GS PrelimsEconomyBanking2020

What is the importance of the term "Interest Coverage Ratio" of a firm in India? 1. It helps in understanding the present risk of a firm that a bank is going to give loan to. 2. It helps in evaluating the emerging risk of a firm that a bank is going to give loan to. 3. The higher a borrowing firm's level of Interest Coverage Ratio, the worse is its ability to service its debt. Select the correct answer using the code given below:

A

1 and 2 only

B

2 only

C

1 and 3 only

D

1, 2 and 3

Correct Answer: Option A

Explanation

1. The Interest Coverage Ratio (ICR) is a financial metric used to determine how easily a firm can pay interest on its outstanding debt. It is calculated by dividing a company's earnings before interest and taxes (EBIT) by its interest expenses for a given period. 2. Statement 1 is correct. A bank considering giving a loan uses the ICR to assess the firm's current financial health and its capacity to meet its existing interest obligations. A low ratio indicates higher risk. 3. Statement 2 is correct.
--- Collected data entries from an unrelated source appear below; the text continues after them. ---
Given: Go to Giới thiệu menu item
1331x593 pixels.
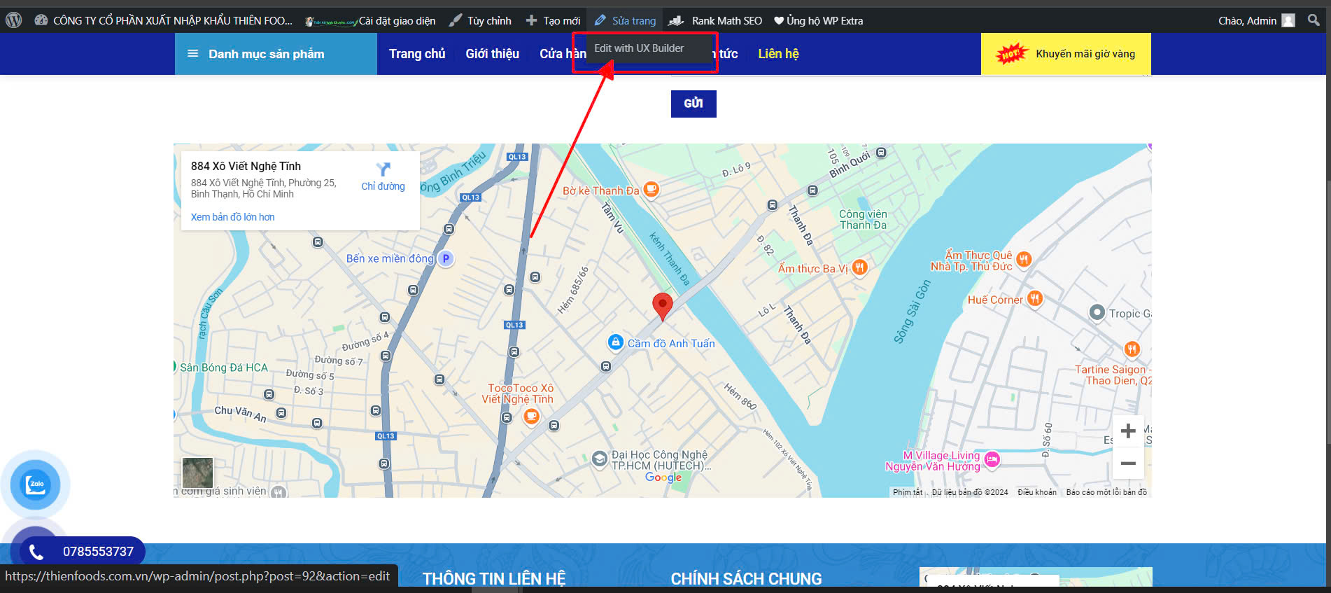Looking at the screenshot, I should click(x=492, y=54).
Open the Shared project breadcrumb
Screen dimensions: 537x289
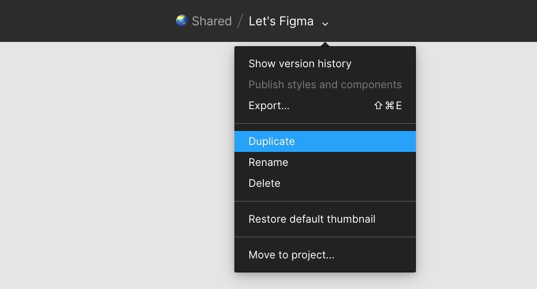point(211,21)
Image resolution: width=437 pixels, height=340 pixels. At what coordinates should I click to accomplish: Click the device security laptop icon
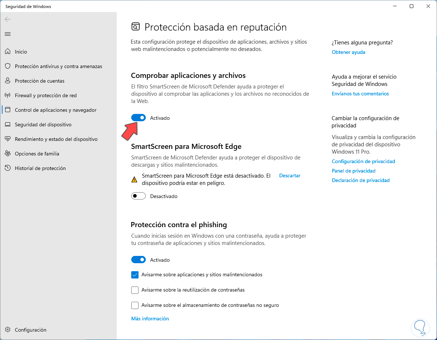point(8,124)
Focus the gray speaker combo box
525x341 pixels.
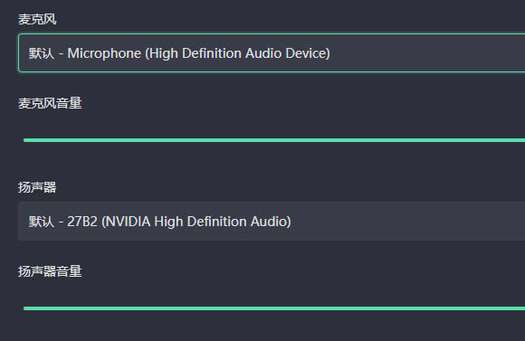(272, 222)
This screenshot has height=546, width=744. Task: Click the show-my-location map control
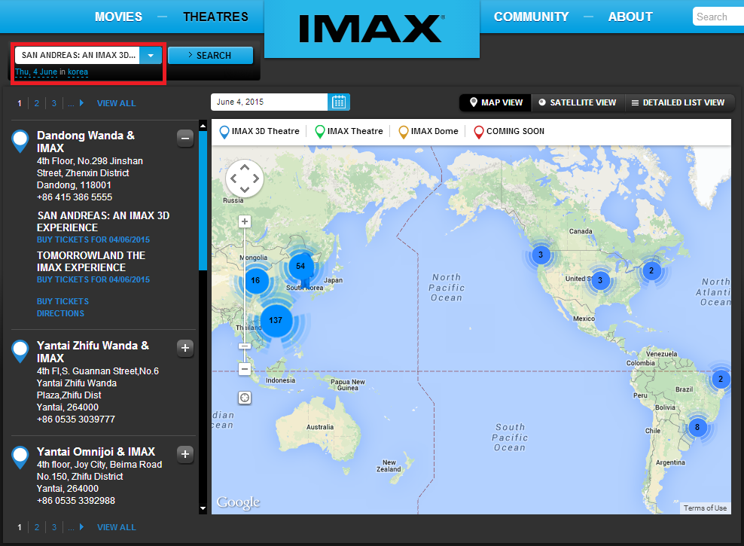pos(244,397)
Trends in the ICR over time, along with projections, help the bank evaluate the potential future risk (emerging risk) associated with the firm's ability to handle its debt burden if conditions change. 4. Statement 3 is incorrect. A higher Interest Coverage Ratio indicates that a firm is generating sufficient earnings to comfortably cover its interest expenses. Therefore, a higher ratio signifies a *better* ability to service its debt, not worse. 5. Thus, the importance of the ICR lies in its ability to help understand both present and emerging risks.